**HOW TO COMPLETE THIS TASK:** Within the entries below, find the portion that opens with the line containing "How do I perform: Select" and closes with the line containing "The height and width of the screenshot is (801, 1281).". Retype that portion exactly and only.

====== SOURCE INFORMATION ======

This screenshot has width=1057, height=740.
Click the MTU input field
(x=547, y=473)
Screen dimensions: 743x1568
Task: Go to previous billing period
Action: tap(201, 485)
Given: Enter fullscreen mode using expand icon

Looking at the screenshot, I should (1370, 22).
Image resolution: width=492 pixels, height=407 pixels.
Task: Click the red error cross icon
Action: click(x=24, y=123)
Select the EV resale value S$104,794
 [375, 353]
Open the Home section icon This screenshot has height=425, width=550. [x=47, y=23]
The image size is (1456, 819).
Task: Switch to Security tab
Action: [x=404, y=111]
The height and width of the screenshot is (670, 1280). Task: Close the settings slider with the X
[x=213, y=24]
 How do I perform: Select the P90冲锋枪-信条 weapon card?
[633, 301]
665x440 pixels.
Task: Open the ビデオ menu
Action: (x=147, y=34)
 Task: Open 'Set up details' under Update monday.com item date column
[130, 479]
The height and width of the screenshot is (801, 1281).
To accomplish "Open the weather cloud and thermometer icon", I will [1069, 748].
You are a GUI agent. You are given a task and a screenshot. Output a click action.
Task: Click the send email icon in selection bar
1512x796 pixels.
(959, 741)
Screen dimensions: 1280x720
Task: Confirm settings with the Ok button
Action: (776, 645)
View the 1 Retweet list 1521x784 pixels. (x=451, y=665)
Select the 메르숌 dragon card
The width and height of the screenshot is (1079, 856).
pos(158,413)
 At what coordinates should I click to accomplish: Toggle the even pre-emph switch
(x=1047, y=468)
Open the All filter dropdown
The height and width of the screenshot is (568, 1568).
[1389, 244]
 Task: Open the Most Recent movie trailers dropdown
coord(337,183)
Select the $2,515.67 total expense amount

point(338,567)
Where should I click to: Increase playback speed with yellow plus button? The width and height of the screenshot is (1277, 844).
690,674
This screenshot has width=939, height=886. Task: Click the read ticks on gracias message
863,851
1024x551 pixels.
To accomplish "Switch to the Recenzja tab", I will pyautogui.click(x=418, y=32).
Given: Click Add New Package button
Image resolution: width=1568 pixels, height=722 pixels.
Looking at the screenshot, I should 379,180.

======

**SOLVED EXERCISE:**
 How do I perform: Select the P90冲锋枪-信条 weapon card?
[633, 301]
665x440 pixels.
Task: Open the ビデオ menu
Action: (x=147, y=34)
 Task: Open 'Set up details' under Update monday.com item date column
[130, 479]
The height and width of the screenshot is (801, 1281).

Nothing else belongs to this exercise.